One house was demolished Monday morning, followed soon after by the excavation of the huge sand ridge it once sat upon and the removal of dozens of large trees that shaded her and her neighbor's yards.
"I'm just feeling so upset that the public doesn't know what's going on, and our library, which we all had such respect for, had so utter little disregard for ecology," Mrs. Conibear said.
"They're taking out dirt that's endangering trees. They've pushed tons of it behind the Muir house by the trees. They just don't care," she said.

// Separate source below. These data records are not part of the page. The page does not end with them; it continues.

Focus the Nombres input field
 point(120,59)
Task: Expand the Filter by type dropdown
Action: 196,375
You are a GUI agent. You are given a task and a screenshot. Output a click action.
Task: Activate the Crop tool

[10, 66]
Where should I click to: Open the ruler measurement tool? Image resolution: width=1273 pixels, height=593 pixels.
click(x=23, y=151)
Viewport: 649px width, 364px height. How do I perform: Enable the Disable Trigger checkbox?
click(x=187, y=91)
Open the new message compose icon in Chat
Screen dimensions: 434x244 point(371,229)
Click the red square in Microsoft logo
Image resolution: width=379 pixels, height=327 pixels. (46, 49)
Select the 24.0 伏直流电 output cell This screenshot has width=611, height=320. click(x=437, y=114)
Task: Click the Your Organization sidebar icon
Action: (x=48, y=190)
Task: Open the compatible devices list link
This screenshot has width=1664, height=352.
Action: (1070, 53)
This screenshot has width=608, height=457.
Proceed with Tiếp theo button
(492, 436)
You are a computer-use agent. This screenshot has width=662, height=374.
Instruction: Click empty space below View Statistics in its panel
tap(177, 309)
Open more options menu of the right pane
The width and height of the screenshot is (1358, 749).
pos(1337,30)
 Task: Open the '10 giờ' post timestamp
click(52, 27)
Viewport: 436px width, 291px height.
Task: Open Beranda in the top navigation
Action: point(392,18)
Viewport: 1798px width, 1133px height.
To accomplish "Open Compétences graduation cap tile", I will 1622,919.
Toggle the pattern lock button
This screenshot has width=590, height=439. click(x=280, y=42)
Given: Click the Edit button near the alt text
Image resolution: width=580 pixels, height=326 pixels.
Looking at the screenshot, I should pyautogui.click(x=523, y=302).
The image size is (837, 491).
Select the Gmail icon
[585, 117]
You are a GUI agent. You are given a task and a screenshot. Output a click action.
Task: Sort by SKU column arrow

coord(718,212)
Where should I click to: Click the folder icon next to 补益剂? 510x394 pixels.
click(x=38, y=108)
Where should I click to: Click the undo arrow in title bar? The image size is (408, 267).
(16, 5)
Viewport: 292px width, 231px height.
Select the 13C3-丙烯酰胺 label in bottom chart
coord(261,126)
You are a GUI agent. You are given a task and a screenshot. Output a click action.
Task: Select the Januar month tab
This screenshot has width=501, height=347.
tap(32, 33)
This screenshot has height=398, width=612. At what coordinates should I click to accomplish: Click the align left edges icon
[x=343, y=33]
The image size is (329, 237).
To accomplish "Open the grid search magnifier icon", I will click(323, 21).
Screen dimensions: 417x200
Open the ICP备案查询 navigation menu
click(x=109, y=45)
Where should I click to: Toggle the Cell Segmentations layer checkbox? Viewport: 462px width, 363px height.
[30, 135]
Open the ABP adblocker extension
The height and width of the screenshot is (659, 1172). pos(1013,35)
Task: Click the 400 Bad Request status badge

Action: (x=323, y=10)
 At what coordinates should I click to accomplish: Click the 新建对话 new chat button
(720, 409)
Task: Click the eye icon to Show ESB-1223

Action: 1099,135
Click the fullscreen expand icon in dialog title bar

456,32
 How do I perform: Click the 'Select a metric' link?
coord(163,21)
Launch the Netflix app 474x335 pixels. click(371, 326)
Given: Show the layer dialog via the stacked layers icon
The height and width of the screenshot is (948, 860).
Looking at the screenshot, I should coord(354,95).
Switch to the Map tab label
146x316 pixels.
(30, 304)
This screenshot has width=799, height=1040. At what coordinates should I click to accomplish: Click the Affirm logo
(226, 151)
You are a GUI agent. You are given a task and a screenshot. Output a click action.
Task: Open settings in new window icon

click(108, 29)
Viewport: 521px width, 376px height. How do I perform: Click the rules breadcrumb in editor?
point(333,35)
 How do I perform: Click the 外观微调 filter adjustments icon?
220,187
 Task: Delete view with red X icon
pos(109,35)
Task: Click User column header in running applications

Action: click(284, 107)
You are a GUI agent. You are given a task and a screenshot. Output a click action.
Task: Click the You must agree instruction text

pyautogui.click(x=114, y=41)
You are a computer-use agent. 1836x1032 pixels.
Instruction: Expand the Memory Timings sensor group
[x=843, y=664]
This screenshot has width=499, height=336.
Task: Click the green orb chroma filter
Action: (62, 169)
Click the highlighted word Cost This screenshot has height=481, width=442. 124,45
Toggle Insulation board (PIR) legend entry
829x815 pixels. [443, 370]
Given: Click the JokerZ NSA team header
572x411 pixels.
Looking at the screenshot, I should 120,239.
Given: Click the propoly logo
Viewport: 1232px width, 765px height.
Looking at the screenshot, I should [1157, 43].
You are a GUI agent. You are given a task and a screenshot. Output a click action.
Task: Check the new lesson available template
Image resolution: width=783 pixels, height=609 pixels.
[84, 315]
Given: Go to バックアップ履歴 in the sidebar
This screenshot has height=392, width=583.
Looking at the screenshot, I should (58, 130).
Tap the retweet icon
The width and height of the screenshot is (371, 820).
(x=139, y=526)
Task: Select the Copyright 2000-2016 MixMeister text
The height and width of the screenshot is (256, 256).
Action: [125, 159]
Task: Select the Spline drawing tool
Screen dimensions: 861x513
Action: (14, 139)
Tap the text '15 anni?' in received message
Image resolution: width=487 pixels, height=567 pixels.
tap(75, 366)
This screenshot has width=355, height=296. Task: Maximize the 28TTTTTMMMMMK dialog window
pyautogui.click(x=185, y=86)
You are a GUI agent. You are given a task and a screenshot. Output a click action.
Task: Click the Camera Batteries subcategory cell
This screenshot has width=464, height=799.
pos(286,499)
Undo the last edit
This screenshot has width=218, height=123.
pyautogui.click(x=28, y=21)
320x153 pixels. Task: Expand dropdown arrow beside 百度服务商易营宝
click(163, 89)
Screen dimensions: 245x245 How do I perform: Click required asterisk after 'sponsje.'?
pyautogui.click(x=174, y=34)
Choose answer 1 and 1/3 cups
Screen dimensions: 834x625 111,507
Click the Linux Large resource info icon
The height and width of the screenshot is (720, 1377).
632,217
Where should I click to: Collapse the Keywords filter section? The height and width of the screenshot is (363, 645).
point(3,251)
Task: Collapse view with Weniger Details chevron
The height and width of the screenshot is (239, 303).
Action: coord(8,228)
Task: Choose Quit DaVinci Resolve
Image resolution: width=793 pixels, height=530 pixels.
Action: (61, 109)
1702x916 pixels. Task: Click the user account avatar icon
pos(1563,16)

Records of the Wood County Auditor show the Muir house, a stately brick house that faces City Hall, and three adjacent parcels were purchased last week for $250,000 by Port Lawrence Title and Trust Co. acting as trustee for the library.
Robert Maurer, a local real estate developer who owns the property just south of the Muir house, applied for a demolition permit from the city July 19 and had the house on the lot razed Monday morning. On Tuesday, his crews began cutting down the trees on his lot and the one next door that's owned by the library.
Pat Browne, who lives directly behind the property, said she got a call about an hour after the house came down from Elaine Paulette, library director, who wanted to talk with her and her husband about what was going on.
"I was devastated, absolutely devastated," Mrs. Browne said. "We've been here 38 years and never in a nightmare did I think anything like this would happen."
Mrs. Browne and her husband, Ray, and Mrs. Conibear met with Ms. Paulette and the president of the library board, who told them they hoped to use the now-vacant lot and the vacant lot next to the Muir house for parking for the library. The library would need a zoning change to make it a parking lot, a fact the neighbors already were aware of from their own research.
"I retained an attorney," Mrs. Browne said. "And he said the only thing we can do is when they apply for the zoning change, we can fight it."
Neither Ms. Paulette nor Mr. Maurer returned phone calls yesterday seeking comment.
Scott McEwen, president of the library's board, also could not be reached for comment.
Mrs. Conibear said now that the property has been stripped of trees and reduced to street level, people could think the land might as well be a parking lot. She hopes not.
"If [City] Council goes along and gives them this change, they will have rewarded them for this kind of behavior," Mrs. Conibear said.
No rezoning requests were filed with the city as of yesterday.
Mr. Browne said he couldn't imagine how the library could afford to purchase the real estate and build a parking lot.
The library relies almost exclusively on state tax dollars to operate.
In 2001, voters approved a 25-year, 0.32-mill bond issue intended to raise $5 million toward an extensive renovation and expansion of the library that was completed in 2003. As part of the project, library parking was to have been increased from 18 to 58 spaces.